Likely for the same reason Democrats ignore the >$9 trillion of National Debt that Obama added.

SEKA's avatar

Sanford is an idiot. He lied to the state of SC while cheating on his wife. Never understood how he thought he’d get away with it; so in my opinion, his opinions are flawed before they are formed

JLeslie's avatar

Various reasons.

They make excuses because they think it will all work out in the end and the debt will go down.

Some have a complete lack of knowledge of the debt numbers over time and believe Trump is reducing the national deficit.

Some believe debt is ok, I heard this all the time when I was a teen and Reagan was President. I hated the national debt back then, still do now.

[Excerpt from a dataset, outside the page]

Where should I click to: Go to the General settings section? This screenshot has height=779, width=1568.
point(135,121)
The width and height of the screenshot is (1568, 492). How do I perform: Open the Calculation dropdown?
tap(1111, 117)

Mind you, you can be in debt and still have a balanced budget. It’s when you have to start printing money that you get into a precarious situation. Or, if you need to start raising taxes so high that society becomes uncomfortable. I don’t like other countries owning us, and I don’t like paying interest causing the cost of goods and services to be much more in the end than what you initially paid for them.

Some people care more about other issues and completely ignore the debt under a president that they believe is doing good, as in the moral good. I actually can understand this to some extent. I care deeply about civil rights, equal rights, and other social causes. I wouldn’t vote for someone who will give me $10 more in my pocket if he/she is going to take away gay marriage, destroy efforts for equal pay, take away a women’s right to have control of her body, etc. Some things are more important than money.

Many Trumpers feel as Christians (they literally say that to me, “As a Christian”) that he is doing God’s work. They see this in his work with Israel, work for pro-life, work in favor of capitalism, work to keep out socialism, and they excuse his vulgarity and personal moral imperfections as we are all imperfect and sinners.

They don’t pay attention to the debt, because they care more about the other stuff. Moreover, they don’t talk about the debt, because they don’t want to say one negative thing that might hurt his chances of being re-elected. Democrats are guilty of this too. Objectively some good has been done while Trump has been president, but Democrats don’t want to say it, because they believe so much bad is being done that the good is minuscule and meaningless and they don’t want anything positive out there that risks Trump being re-elected. Democrats also were willing to ignore the debt under Obama, blaming it on Bush (I blamed and still do give a lot of blame to Bush) because they felt Obama was doing for the greater good, like with healthcare. Again, I hate the deficit, I don’t care which President is in office.

It’s understandable how each side chooses to ignore or purposefully be silent regarding the debt, even if they fundamentally don’t like a high deficit considering how politics works today. In the end I think it hurts us as a society that each political side can’t have an open and objective conversation about what’s working well and what isn’t. I blame the media for some of this too, they should be reporting more objectively.

Irukandji's avatar

@SEKA Even an idiot can be right sometimes. If Sanford said that grass is green, would you assume it must be purple? If Trump said the sky was blue, would you assume it must be orange? It’s one thing to be suspicious of someone with a bad track record. It’s quite another to assume in advance that everything they say is flawed.

Sanford is calling Republicans hypocrites for complaining about deficits when Democrats rack them up while ignoring deficits created by Republicans. And he’s right that a lot of them are hypocrites (not that “politicians are hypocrites” is really breaking news). What he’s wrong about is his underlying assumption that most Republicans still think of deficits as a big deal. That’s a minority opinion in the party now, so his criticism really only strikes at the heart of a small handful of his targets.